■ **What you are asked to do**: Copy the items from the line containing "Task: Open File Explorer from the taskbar" through the end of the items, changing "taskbar" to "Start menu" and leaving all else as is. Omit the pictures from your version.

Item coordinates:

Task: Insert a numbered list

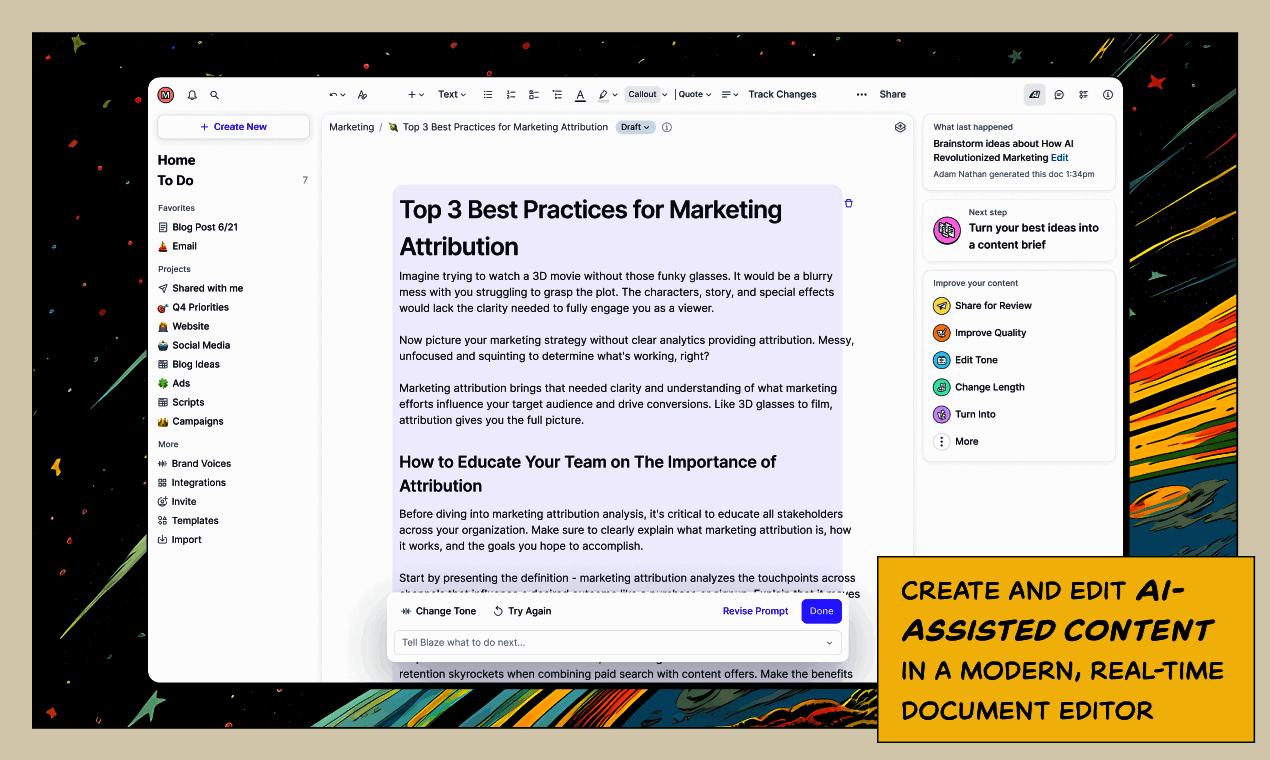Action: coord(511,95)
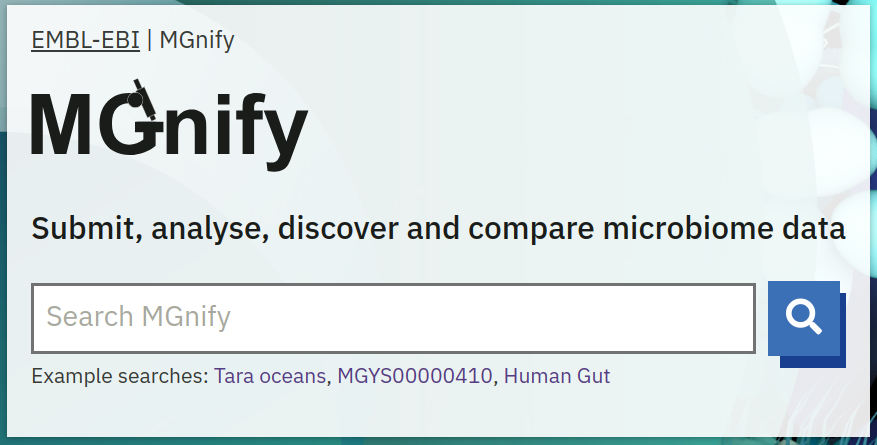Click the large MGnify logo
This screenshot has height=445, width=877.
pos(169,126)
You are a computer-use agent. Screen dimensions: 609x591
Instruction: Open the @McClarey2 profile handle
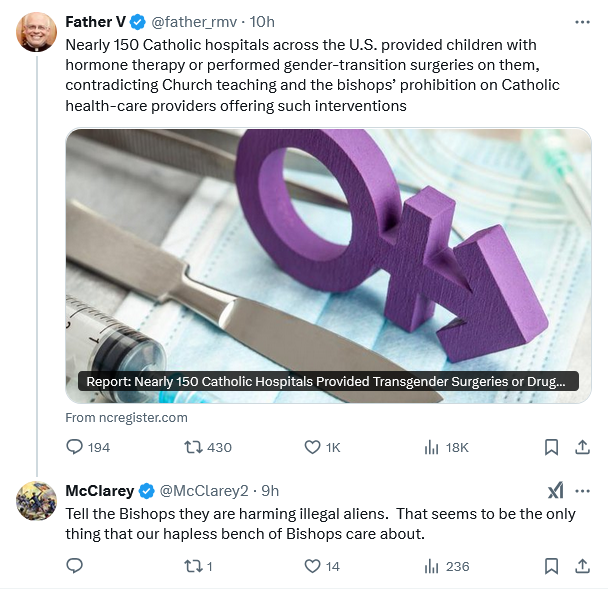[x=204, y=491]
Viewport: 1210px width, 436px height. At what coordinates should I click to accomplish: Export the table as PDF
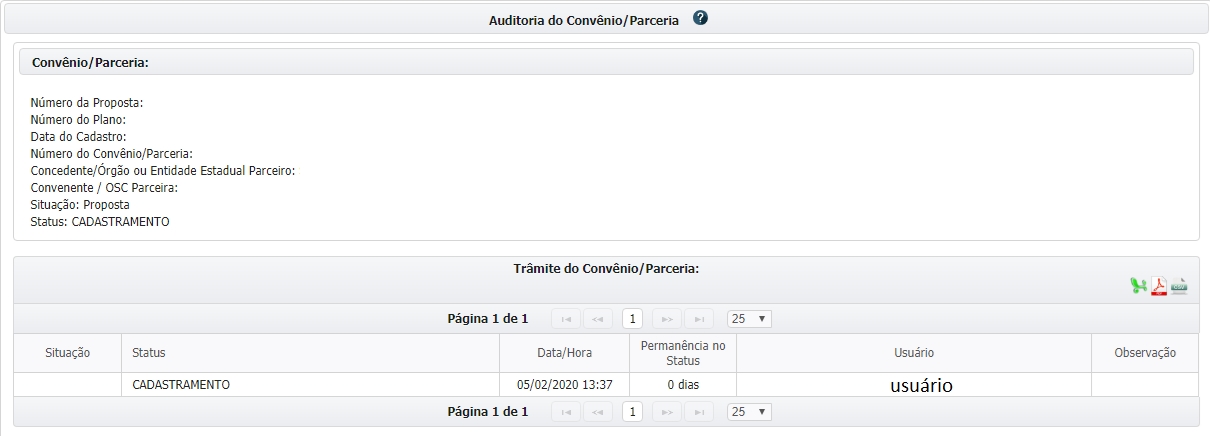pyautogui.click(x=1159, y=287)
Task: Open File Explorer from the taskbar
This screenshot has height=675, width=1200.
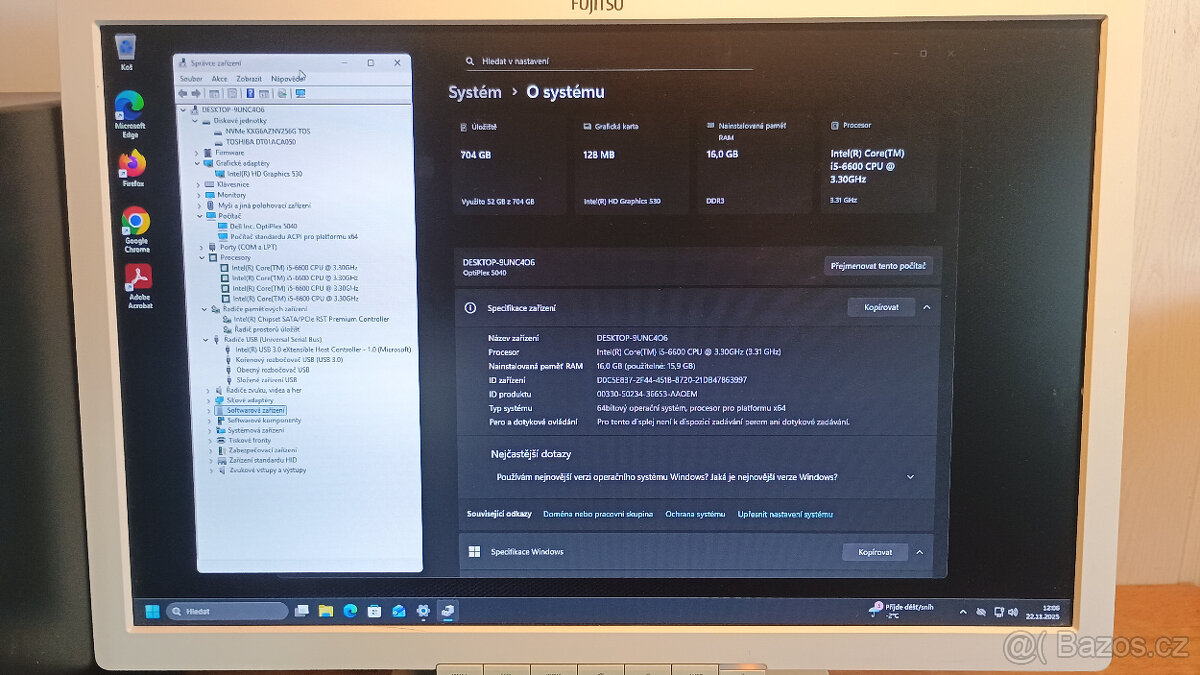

■ **Written answer**:
Task: Open File Explorer from the Start menu
This screenshot has height=675, width=1200.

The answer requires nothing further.